Video footage from the scene
U.N. Secretary-General Ban Ki-Moon has condemned the attack.
"Around 11 a.m. this morning local time, the UN house in the Nigeria capital Abuja was struck by a car bomb. These buildings house 26 humanitarian and development agencies of the UN family. This was an assault on those who devote their lives to helping others," he said. "We condemn this terrible act utterly. We do not yet have precise casualty figures, but they are likely to be considerable. A number of people are dead, many more are wounded. Nigerian and international search teams have mobilized and are moving wounded to hospitals and providing emergency aid."
The U.N. chief said he could not comment at the time as to who was behind the attack or what motivated it.
"Let me say it clearly: these acts of terrorism are unacceptable. They will not deter us from our vital work for the people of Nigeria and the world," he added. "This outrageous and shocking attack is evidence that the U.N. premises are increasingly being viewed as soft targets by extremist elements around the world."
In a written statement, President Goodluck Jonathan called the attack "barbaric, senseless and cowardly" and said his government remains committed to fighting terrorism.
[After the attack, a spokesman for Nigeria's radical Islamic sect Boko Harama telephoned a correspondent for VOA's Hausa language service in Nigeria, claiming his group carried out the bombing. He also warned, "this is just the beginning."
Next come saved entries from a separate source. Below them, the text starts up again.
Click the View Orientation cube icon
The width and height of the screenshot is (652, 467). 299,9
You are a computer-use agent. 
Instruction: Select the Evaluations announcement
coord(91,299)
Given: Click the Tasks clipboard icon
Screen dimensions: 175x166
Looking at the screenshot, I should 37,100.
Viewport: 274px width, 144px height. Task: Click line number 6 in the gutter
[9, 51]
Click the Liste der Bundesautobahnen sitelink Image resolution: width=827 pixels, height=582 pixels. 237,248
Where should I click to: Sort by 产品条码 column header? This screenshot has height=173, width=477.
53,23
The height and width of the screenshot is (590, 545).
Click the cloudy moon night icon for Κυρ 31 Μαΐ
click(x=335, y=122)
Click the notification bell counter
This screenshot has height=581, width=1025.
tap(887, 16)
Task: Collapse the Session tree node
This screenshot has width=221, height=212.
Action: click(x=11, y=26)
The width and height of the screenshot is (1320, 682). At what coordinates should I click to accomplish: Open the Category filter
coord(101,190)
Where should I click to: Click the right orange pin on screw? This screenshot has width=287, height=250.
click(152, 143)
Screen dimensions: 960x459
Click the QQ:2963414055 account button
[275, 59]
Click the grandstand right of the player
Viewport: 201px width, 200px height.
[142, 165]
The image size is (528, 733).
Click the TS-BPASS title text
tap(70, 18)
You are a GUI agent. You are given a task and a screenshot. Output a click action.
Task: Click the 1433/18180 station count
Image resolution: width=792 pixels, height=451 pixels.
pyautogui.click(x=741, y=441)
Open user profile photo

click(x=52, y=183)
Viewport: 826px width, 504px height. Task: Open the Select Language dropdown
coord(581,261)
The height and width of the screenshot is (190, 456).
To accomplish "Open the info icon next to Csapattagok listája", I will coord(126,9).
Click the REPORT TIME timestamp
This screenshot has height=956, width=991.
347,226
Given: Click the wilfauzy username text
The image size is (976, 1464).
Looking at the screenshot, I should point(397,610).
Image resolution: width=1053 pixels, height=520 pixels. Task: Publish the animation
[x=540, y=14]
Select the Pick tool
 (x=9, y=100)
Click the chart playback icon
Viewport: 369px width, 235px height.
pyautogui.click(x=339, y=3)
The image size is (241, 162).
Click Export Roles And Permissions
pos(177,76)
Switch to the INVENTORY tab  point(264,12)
The spokesman said the bombing was in response to the military's increased presence in northeastern Borno state, where Boko Haram is very active.]
Boko Haram claimed responsibility for a car bombing attack at police headquarters in the capital in June and has been blamed for a series of assassinations and bombings in the country's northeast this year.
The group's name in the Hausa language means "Western education is a sin." It seeks to undermine state authority and calls for the stricter application of sharia Islamic law in Nigeria.
Boko Haram has professed links to al-Qaida terrorists in Somalia.
Western security officials have also expressed concern that the group may have ties to the terror group's northern Africa branch, al-Qaida in the Islamic Maghreb.